(Collected data entries)
Segment Open

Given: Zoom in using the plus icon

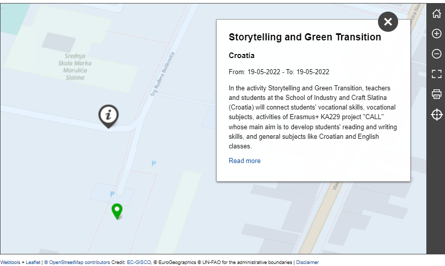Looking at the screenshot, I should [436, 33].
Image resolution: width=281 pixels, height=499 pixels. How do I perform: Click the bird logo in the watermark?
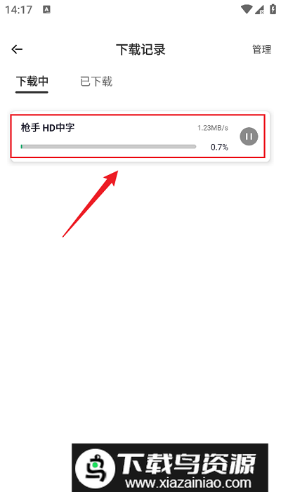[x=96, y=469]
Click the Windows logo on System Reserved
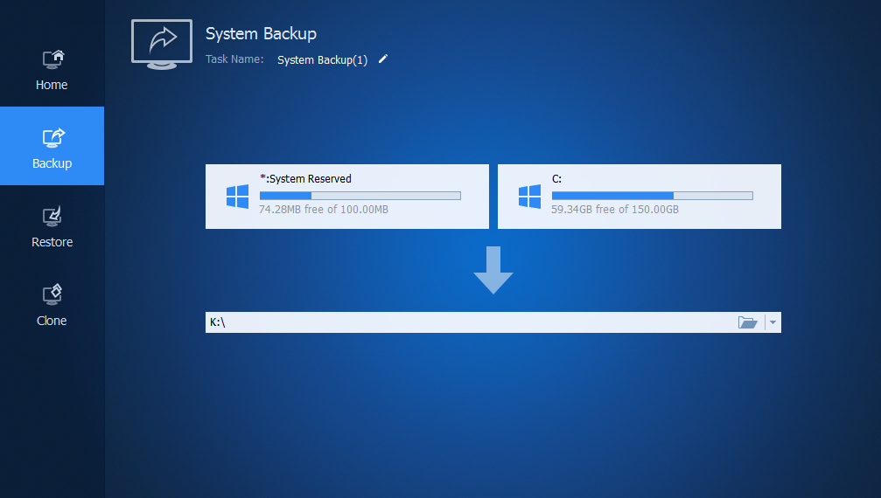Screen dimensions: 881x498 tap(237, 197)
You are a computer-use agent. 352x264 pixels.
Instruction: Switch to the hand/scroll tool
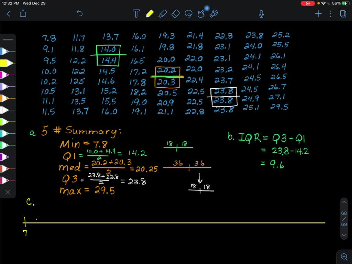[x=202, y=14]
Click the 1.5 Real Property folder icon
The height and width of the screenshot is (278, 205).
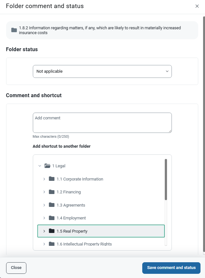pyautogui.click(x=52, y=231)
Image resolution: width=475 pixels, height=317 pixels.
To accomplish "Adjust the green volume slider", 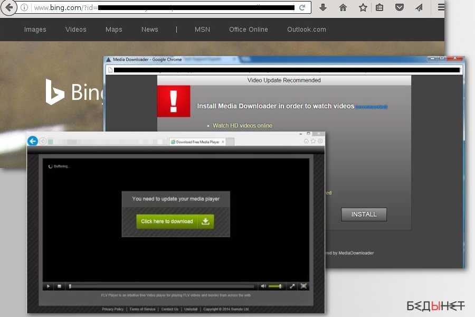I will coord(276,286).
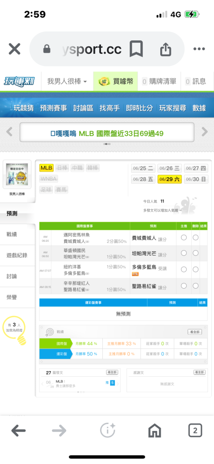Select the 06/30 日 date
This screenshot has width=214, height=464.
click(196, 179)

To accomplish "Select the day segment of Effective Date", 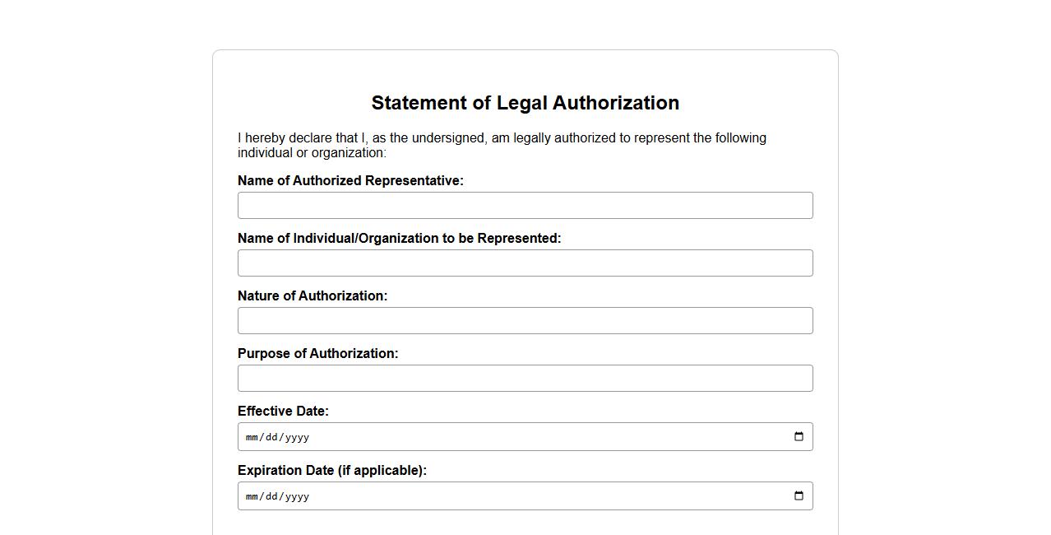I will (x=272, y=438).
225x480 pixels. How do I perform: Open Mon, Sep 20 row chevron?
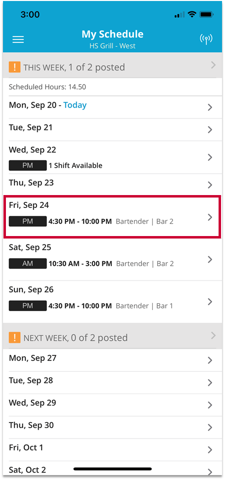(210, 107)
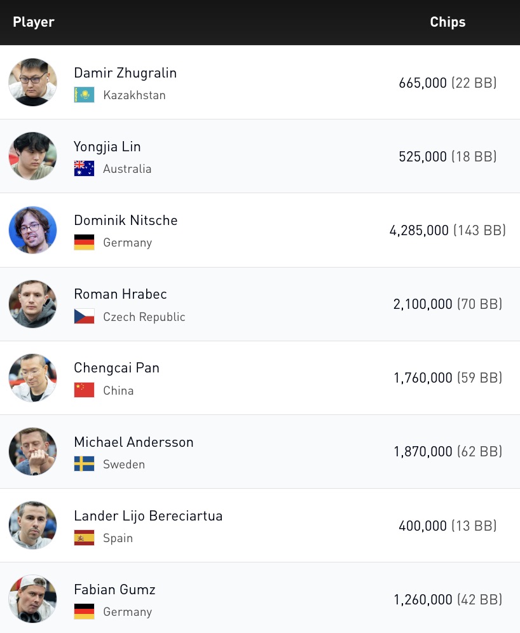Click Lander Lijo Bereciartua's avatar
Image resolution: width=520 pixels, height=633 pixels.
coord(32,526)
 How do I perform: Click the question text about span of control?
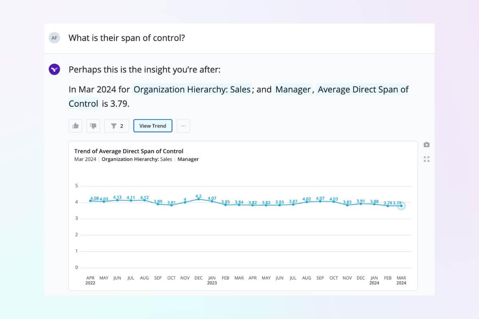click(x=127, y=38)
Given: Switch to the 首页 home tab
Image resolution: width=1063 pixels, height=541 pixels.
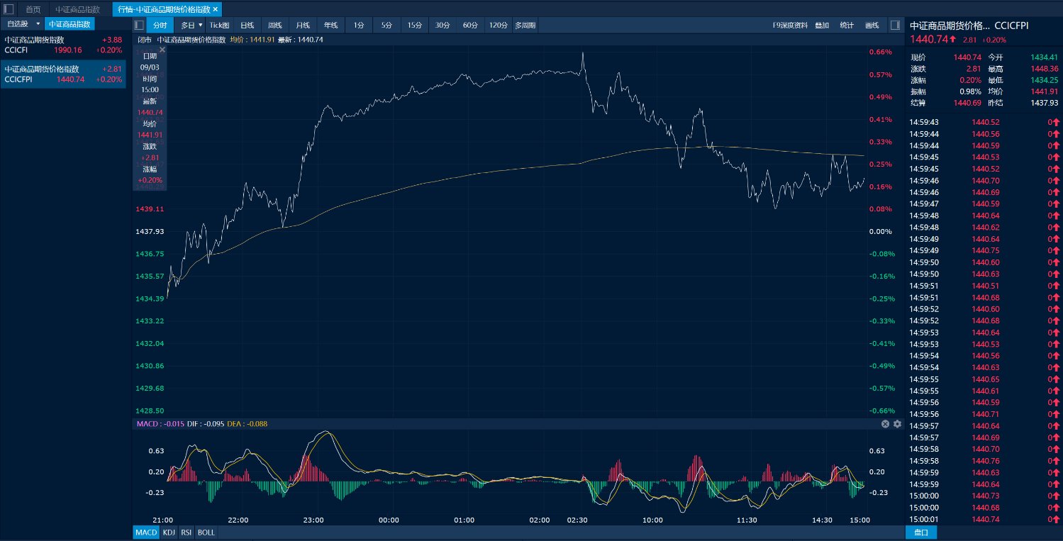Looking at the screenshot, I should click(33, 9).
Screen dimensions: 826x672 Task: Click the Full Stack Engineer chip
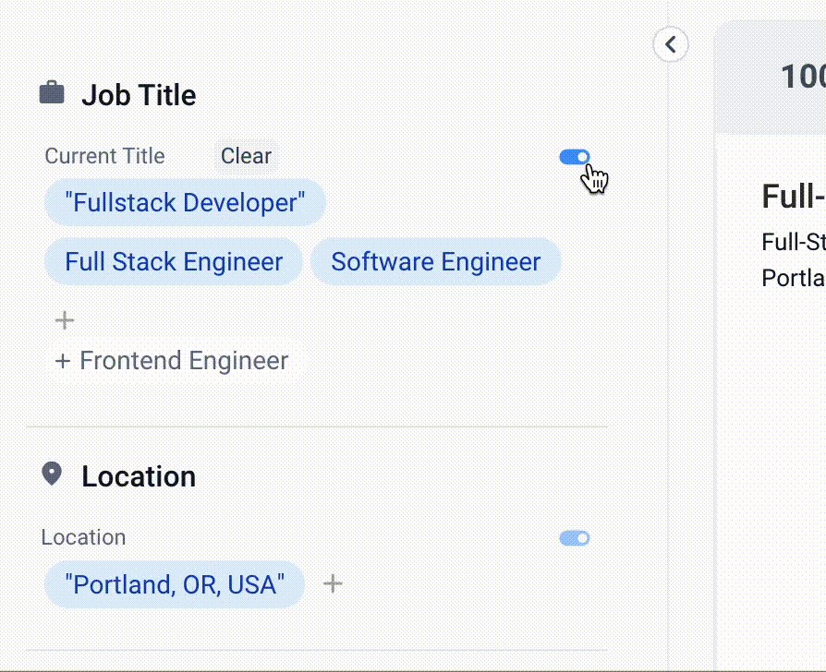coord(174,261)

Segment Closed

■ EXERCISE DESCRIPTION ■
An exact copy is needed of the lines running from the one with "Given: Switch to the 首页 home tab" through the end of the data above, and of those lines only, without pictures.

■ EXERCISE SOLUTION ■
Given: Switch to the 首页 home tab
Image resolution: width=1063 pixels, height=541 pixels.
Looking at the screenshot, I should click(33, 9).
Screen dimensions: 826x672 Task: Click the Full Stack Engineer chip
coord(174,261)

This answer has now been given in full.